> Tasks to carry out:
A. In the Hilbert space question, what norm is the vector x given?
B. From the rows, pull out every line word for word, beginning at the line that contains "Click the minimize window icon" and ending with the last of the rows. Leave the pictures out.

> Excerpted passage:
○ ○ ○

On subspaces of Hilbert spaces

Question

Let $H$ be a Hilbert space and $S$ be a subspace of $H$. Let $x\in H$ and $\lvert\lvert x\rvert\rvert=1$. Prove that $$\inf_{z\in S^\perp}\lvert\lvert x-z\rvert\rvert=\sup\{\lvert\langle x,y\rangle\rvert :y\in S, \lvert\lvert y\rvert\rvert\leq1\}.$$

I am not a functional analysis person but I need to solve a few problems for some tests. Any hints would be helpful. If someone can point me the underlying philosophy and mechanics of such a problem, it shall be great. As this problem stands now, I do not have a feel for what is actually going on here.

Thanks in advance!

○ ○ ○

> Screenshot and document pointing rows:
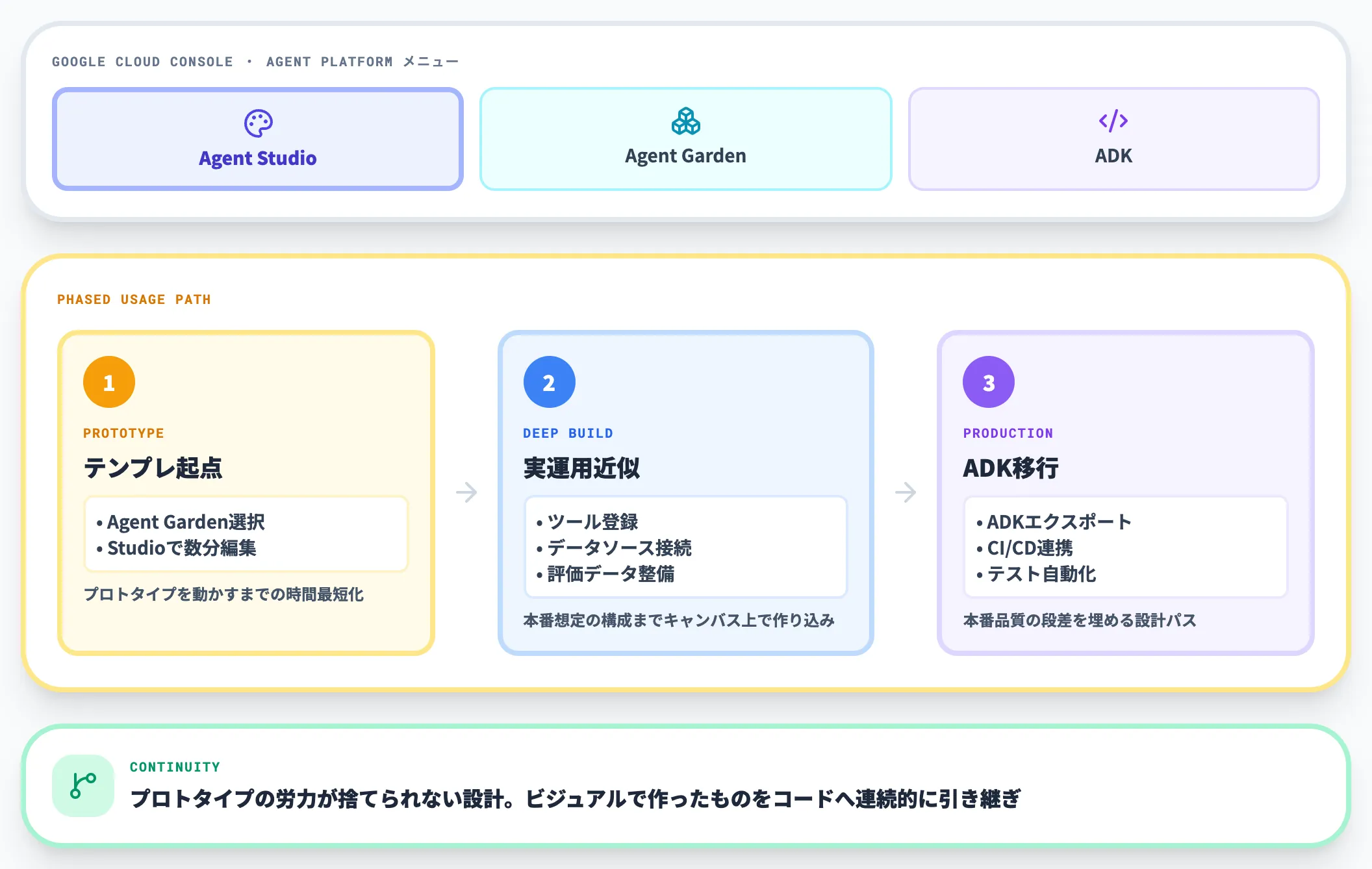Click the arrow between PROTOTYPE and DEEP BUILD

(x=466, y=492)
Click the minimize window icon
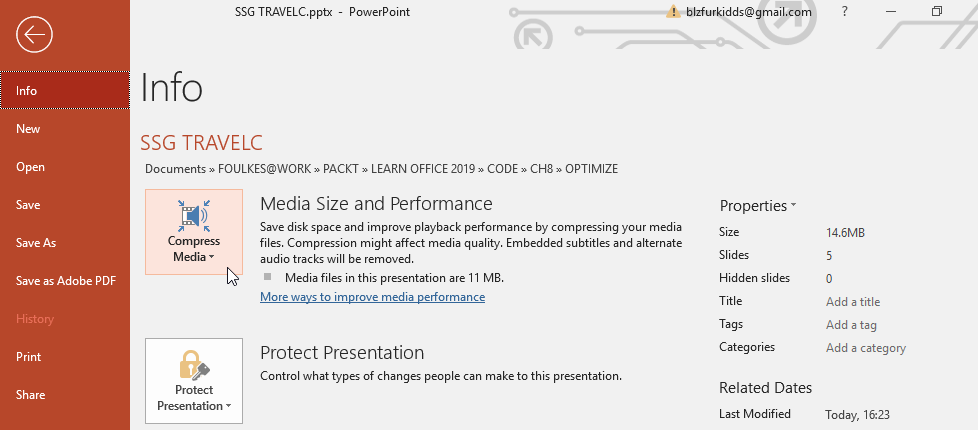The width and height of the screenshot is (978, 430). coord(891,12)
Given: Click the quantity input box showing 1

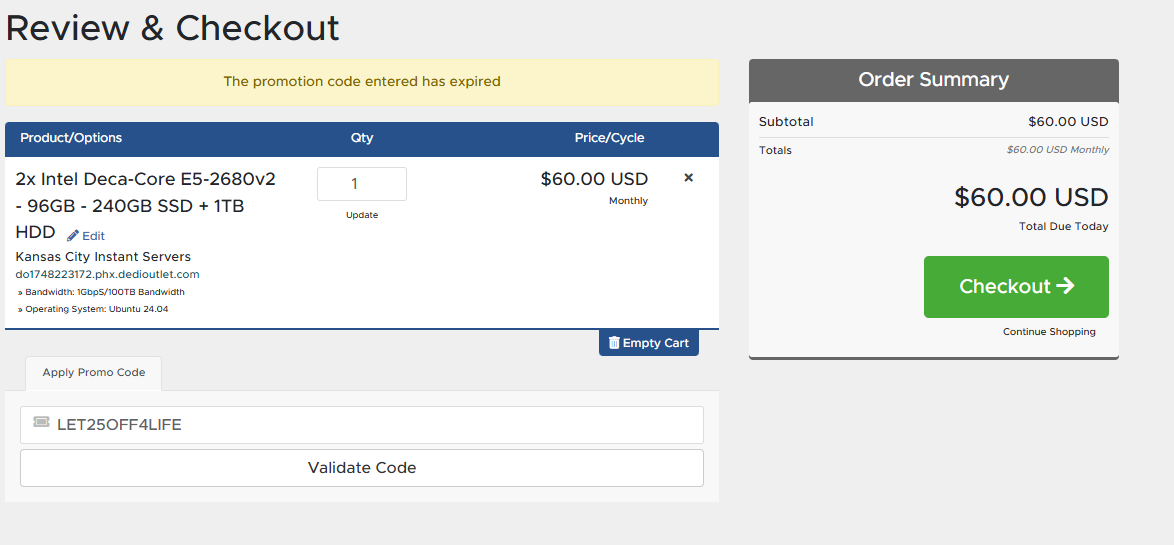Looking at the screenshot, I should click(x=362, y=184).
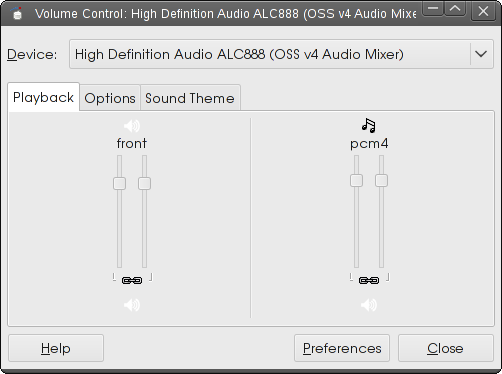The width and height of the screenshot is (502, 374).
Task: Open the Sound Theme tab
Action: 190,98
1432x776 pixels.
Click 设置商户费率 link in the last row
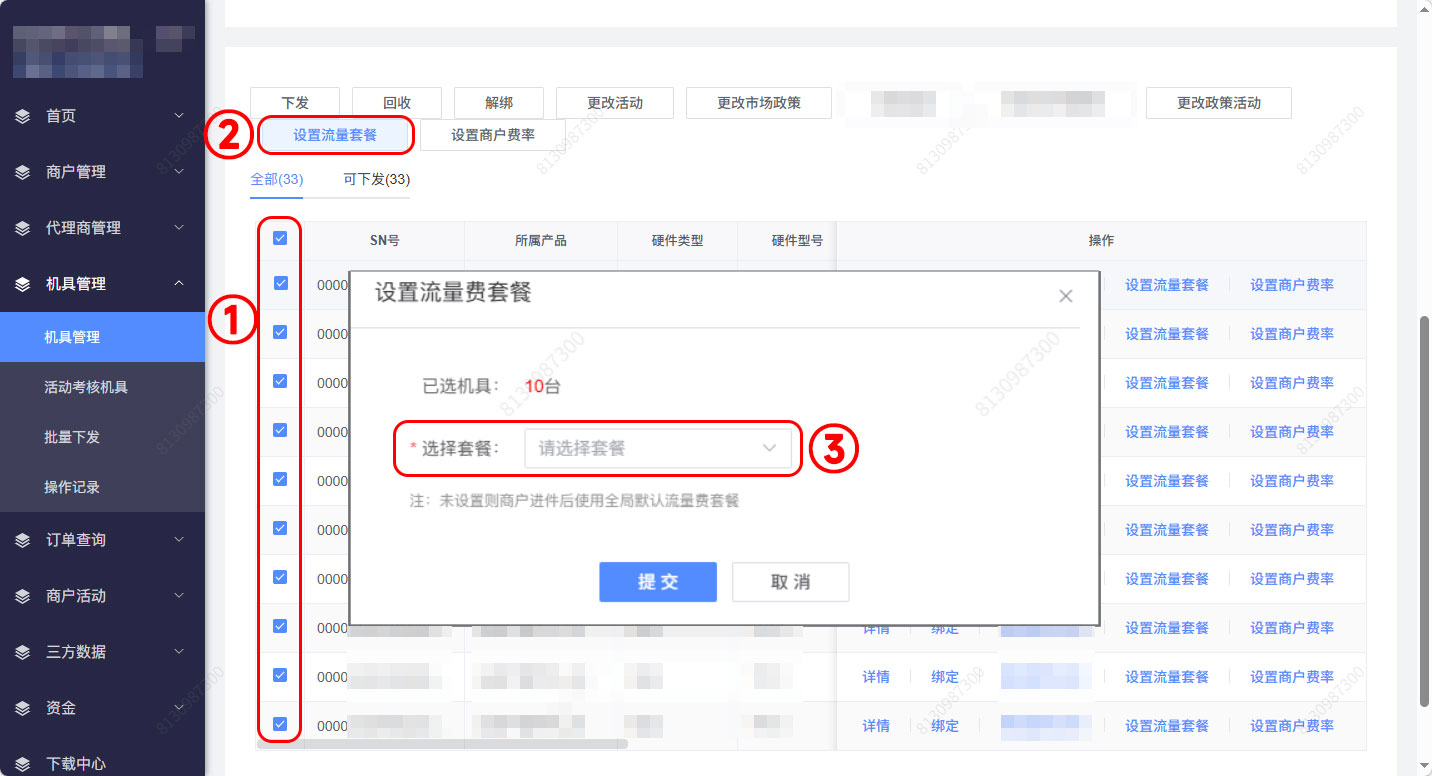click(1291, 726)
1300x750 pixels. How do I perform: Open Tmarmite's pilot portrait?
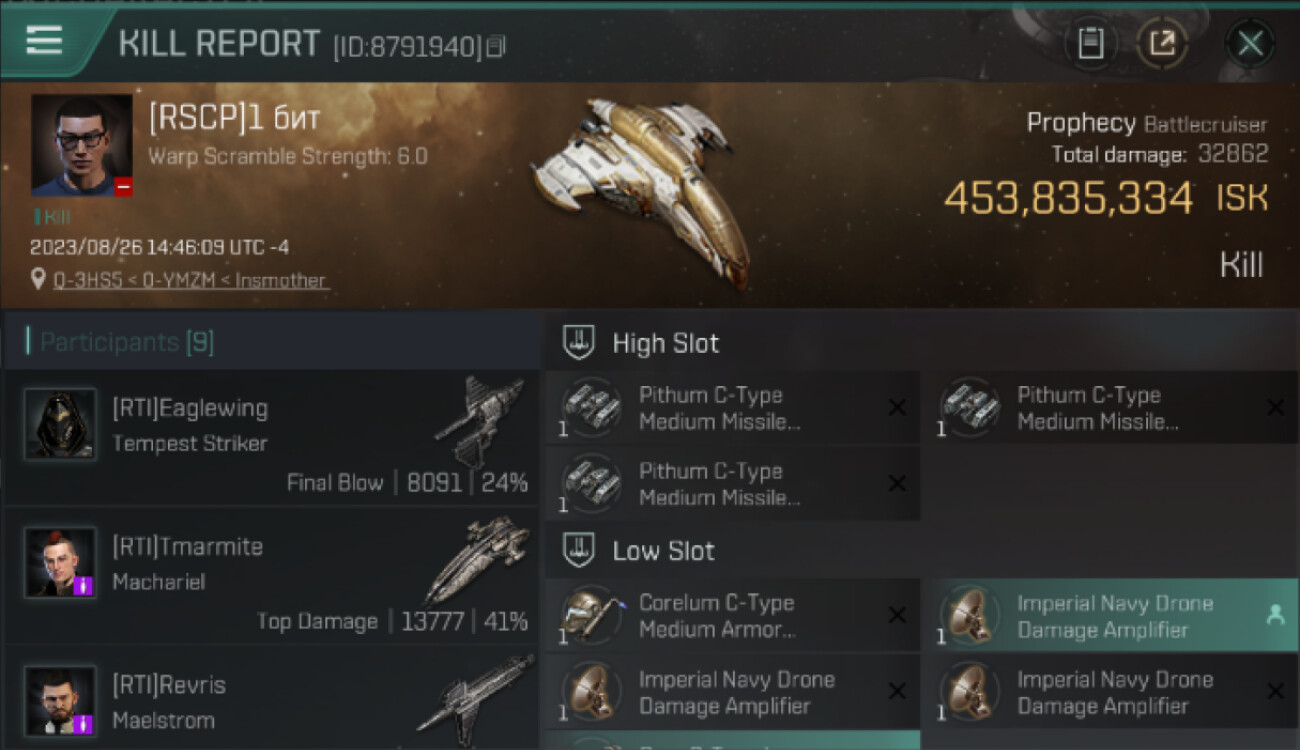[x=61, y=563]
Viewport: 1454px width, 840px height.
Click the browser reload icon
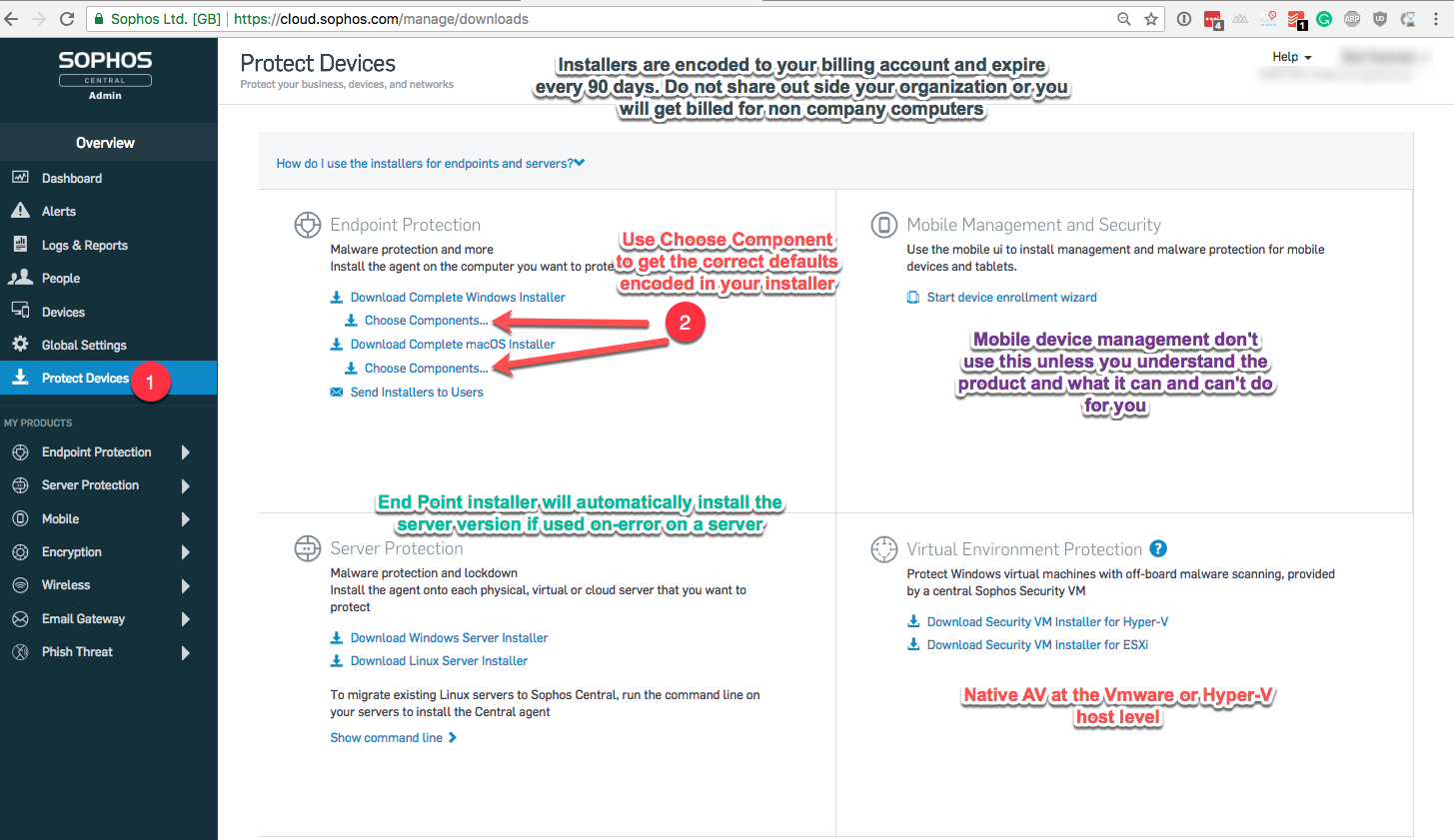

○ ○ ○

> Results by task:
A. x has norm 1.

B.
Click the minimize window icon
The width and height of the screenshot is (978, 430). coord(891,12)
Given: Click the quantity input box showing 1

Looking at the screenshot, I should click(x=362, y=184).
The width and height of the screenshot is (502, 374).
Task: Open the Sound Theme tab
Action: 190,98
1432x776 pixels.
Click 设置商户费率 link in the last row
click(1291, 726)
1300x750 pixels. How do I perform: Open Tmarmite's pilot portrait?
[x=61, y=563]
Viewport: 1454px width, 840px height.
Click the browser reload icon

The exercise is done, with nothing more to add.